The task: Reproduce every line of the material below word for word, keeping the original order and line breaks.

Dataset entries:
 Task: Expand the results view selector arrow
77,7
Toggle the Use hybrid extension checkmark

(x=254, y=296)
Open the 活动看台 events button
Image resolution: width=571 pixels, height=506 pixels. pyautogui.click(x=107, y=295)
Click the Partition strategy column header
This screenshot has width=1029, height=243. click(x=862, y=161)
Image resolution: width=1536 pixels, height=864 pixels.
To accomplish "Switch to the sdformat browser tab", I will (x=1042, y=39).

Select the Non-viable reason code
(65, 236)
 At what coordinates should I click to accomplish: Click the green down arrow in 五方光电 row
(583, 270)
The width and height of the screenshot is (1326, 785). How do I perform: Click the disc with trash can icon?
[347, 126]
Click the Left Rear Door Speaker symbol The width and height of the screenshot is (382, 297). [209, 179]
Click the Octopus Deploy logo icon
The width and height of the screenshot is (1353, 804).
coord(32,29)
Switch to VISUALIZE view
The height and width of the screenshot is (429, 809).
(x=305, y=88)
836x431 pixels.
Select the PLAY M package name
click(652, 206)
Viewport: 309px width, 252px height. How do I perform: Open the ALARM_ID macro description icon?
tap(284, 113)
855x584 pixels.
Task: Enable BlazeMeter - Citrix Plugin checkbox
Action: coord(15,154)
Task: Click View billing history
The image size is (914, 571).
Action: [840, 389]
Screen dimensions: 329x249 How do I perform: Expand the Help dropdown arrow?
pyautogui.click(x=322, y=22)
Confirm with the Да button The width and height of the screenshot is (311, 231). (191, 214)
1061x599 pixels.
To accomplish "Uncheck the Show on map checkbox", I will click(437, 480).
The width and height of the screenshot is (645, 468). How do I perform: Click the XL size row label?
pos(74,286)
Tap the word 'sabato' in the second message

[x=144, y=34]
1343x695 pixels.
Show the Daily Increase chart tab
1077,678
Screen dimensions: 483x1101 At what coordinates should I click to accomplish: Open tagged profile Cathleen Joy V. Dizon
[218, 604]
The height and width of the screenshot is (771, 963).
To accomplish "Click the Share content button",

Exercise output:
 Task: Expand the results view selector arrow
77,7
Toggle the Use hybrid extension checkmark

(x=254, y=296)
Open the 活动看台 events button
Image resolution: width=571 pixels, height=506 pixels. pyautogui.click(x=107, y=295)
Click the Partition strategy column header
This screenshot has width=1029, height=243. click(x=862, y=161)
Image resolution: width=1536 pixels, height=864 pixels.
To accomplish "Switch to the sdformat browser tab", I will (x=1042, y=39).

Select the Non-viable reason code
(65, 236)
 At what coordinates should I click to accomplish: Click the green down arrow in 五方光电 row
(583, 270)
The width and height of the screenshot is (1326, 785). How do I perform: Click the disc with trash can icon?
[347, 126]
Click the Left Rear Door Speaker symbol The width and height of the screenshot is (382, 297). [209, 179]
Click the Octopus Deploy logo icon
The width and height of the screenshot is (1353, 804).
coord(32,29)
Switch to VISUALIZE view
The height and width of the screenshot is (429, 809).
(x=305, y=88)
836x431 pixels.
Select the PLAY M package name
click(652, 206)
Viewport: 309px width, 252px height. How do I perform: Open the ALARM_ID macro description icon?
tap(284, 113)
855x584 pixels.
Task: Enable BlazeMeter - Citrix Plugin checkbox
Action: coord(15,154)
Task: Click View billing history
The image size is (914, 571).
Action: [840, 389]
Screen dimensions: 329x249 How do I perform: Expand the Help dropdown arrow?
pyautogui.click(x=322, y=22)
Confirm with the Да button The width and height of the screenshot is (311, 231). (191, 214)
1061x599 pixels.
To accomplish "Uncheck the Show on map checkbox", I will click(437, 480).
The width and height of the screenshot is (645, 468). How do I perform: Click the XL size row label?
pos(74,286)
Tap the word 'sabato' in the second message

[x=144, y=34]
1343x695 pixels.
Show the Daily Increase chart tab
1077,678
Screen dimensions: 483x1101 At what coordinates should I click to accomplish: Open tagged profile Cathleen Joy V. Dizon
[218, 604]
The height and width of the screenshot is (771, 963).
To accomplish "Click the Share content button",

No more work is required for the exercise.